Later during the Byzantine phase of the Empire, the temple was converted into a church dedicated to Saint John the Baptist during the reign of Theodosius I as part of Christian persecution of paganism. After the city was conquered by the Muslims, one-fourth or half of the church was transformed into the Friday Mosque (Jama'a Masjid) of Homs. According to numerous Muslim geographers who visited the city throughout the centuries of Islamic rule, a talisman made of white stone stood over the gate of the mosque facing the church. It depicted an image of a man whose lower body was that of a scorpion, and local tradition claimed that if a man was stung by a scorpion, he should take clay, press it on the image, then dissolve the clay in water and drink it. Afterward, pain from the sting would cease and he would quickly recover.
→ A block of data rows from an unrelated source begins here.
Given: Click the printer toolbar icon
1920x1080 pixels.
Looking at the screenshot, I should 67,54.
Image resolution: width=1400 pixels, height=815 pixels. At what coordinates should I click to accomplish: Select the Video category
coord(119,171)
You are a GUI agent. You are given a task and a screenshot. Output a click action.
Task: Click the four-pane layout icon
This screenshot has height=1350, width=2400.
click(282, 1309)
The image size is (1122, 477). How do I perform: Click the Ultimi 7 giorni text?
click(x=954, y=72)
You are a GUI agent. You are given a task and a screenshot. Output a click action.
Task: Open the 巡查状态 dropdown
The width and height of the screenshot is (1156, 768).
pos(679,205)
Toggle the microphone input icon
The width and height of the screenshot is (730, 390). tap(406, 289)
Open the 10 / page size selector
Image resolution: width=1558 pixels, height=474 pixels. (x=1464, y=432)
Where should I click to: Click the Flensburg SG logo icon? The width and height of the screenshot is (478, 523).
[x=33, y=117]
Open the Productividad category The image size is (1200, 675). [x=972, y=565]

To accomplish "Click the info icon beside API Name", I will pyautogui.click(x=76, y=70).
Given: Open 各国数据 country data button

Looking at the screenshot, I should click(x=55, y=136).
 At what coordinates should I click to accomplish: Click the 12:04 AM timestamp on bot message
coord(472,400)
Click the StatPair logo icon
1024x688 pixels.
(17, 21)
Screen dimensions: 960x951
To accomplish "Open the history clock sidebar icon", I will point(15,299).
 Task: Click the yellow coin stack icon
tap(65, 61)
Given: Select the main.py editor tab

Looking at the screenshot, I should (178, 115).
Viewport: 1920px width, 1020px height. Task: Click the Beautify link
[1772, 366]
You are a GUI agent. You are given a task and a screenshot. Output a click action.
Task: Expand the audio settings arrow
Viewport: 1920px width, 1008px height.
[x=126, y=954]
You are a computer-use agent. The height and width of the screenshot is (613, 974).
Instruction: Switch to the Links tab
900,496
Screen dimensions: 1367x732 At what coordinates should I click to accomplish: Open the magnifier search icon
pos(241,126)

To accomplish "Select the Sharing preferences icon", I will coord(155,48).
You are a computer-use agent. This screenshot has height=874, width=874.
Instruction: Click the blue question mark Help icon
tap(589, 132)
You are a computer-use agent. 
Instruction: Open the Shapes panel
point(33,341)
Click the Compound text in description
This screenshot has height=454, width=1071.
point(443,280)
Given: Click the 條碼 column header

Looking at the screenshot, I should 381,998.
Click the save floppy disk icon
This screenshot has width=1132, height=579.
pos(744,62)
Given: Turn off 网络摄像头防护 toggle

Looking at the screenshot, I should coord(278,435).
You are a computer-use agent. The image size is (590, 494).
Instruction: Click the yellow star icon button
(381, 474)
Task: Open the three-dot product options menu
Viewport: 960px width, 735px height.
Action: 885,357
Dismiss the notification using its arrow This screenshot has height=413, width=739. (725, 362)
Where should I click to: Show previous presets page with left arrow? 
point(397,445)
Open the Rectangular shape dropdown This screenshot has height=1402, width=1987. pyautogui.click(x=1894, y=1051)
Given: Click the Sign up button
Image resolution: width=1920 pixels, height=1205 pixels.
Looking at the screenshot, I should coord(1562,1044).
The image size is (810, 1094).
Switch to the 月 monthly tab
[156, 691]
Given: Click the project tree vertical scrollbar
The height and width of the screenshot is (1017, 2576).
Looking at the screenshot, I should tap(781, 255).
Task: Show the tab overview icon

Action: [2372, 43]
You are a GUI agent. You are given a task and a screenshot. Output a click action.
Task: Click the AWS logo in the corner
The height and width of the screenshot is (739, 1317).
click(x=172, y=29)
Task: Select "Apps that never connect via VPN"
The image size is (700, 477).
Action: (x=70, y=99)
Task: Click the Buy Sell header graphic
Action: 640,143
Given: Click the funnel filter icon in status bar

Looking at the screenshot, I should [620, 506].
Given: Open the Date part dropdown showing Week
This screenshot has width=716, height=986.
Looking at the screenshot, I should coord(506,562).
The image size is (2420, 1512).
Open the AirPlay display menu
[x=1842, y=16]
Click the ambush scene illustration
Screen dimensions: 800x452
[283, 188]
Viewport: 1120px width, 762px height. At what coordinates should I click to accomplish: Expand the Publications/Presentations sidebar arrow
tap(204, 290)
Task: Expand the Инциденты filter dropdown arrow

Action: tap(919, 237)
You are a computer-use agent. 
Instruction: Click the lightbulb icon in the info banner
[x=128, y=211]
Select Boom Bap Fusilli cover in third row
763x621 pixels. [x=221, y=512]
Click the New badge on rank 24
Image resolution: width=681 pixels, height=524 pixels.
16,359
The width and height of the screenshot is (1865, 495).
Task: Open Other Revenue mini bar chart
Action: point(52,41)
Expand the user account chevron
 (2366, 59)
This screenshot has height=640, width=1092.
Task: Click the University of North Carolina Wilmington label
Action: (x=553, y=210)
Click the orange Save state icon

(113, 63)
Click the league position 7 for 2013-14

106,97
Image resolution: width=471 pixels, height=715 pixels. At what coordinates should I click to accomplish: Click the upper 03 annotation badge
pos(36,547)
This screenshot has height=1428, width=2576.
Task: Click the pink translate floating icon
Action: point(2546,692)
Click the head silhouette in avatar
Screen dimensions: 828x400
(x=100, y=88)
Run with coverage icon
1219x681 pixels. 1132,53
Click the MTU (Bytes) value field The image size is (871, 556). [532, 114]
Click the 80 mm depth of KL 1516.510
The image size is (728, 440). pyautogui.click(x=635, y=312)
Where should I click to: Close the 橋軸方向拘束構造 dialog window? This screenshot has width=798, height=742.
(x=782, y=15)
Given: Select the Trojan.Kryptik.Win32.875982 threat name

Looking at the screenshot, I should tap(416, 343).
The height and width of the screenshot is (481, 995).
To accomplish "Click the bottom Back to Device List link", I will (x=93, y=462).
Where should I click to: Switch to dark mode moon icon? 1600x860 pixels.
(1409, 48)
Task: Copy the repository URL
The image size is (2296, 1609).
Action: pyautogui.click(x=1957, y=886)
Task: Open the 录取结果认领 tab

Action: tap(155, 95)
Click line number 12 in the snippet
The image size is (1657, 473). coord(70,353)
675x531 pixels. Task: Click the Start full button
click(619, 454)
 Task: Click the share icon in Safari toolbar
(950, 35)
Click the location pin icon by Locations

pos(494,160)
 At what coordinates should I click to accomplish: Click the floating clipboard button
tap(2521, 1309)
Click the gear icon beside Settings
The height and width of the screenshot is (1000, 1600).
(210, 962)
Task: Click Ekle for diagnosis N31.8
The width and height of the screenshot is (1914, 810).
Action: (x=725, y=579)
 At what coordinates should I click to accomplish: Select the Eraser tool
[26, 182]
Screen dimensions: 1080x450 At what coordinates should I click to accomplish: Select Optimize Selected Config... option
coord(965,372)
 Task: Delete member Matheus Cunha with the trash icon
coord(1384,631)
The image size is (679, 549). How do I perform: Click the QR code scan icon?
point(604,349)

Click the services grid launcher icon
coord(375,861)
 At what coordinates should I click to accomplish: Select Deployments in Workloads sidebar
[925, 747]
In October 968, the Byzantines led by Nikephoros II Phokas who sacked the city of Homs, managed to briefly restore it as a church.

In 1154, Muslim geographer al-Idrisi wrote that the mosque was "one of the largest of all the cities of Syria". During the reign of Nur ad-Din the Zengid sultan, between 1146 and 1174, much of the modern structure was built and thus the name "al-Nuri" was attributed to him. The Great Mosque has since undergone extensive modifications over the centuries.

== Archaeology ==
In February 2026, a newly analyzed Greek inscription provided evidence for the location of the long-lost Temple of the Sun, once home to the solar cult of the Roman emperor Elagabalus. Carved into a granite column base beneath the mosque’s floor, the Greek text describes a ruler with "heroic and militaristic" imagery, comparing him to the wind and a leopard. While found during 2016 restoration work, full academic analysis was delayed until recently due to instability in the region. Published in the journal Shedet, the study suggests that the sacred space was preserved through architectural "superimposition" rather than destruction, with the pagan temple's stones forming the foundation for later structures.

==Architecture==
The body structure of the Great Mosque of al-Nuri is large and rectangular and inside the mosque is courtyard of the same shape. The courtyard includes a raised terrace along the wall, possibly representing a part of the podium on which the cella of the pagan temple would have stood. Other independent structures in the courtyard include a heavily decorated basalt basin, perhaps being an old sarcophagus. Columns with Corinthian capitals line the wall, some of which are clearly of Roman origin. The mihrab ("pulpit") of the mosque contains remnants of mosaics in its arch. The main entrance to the mosque is arched, decorated with black and white stone, and carved with Arabic inscriptions on either side.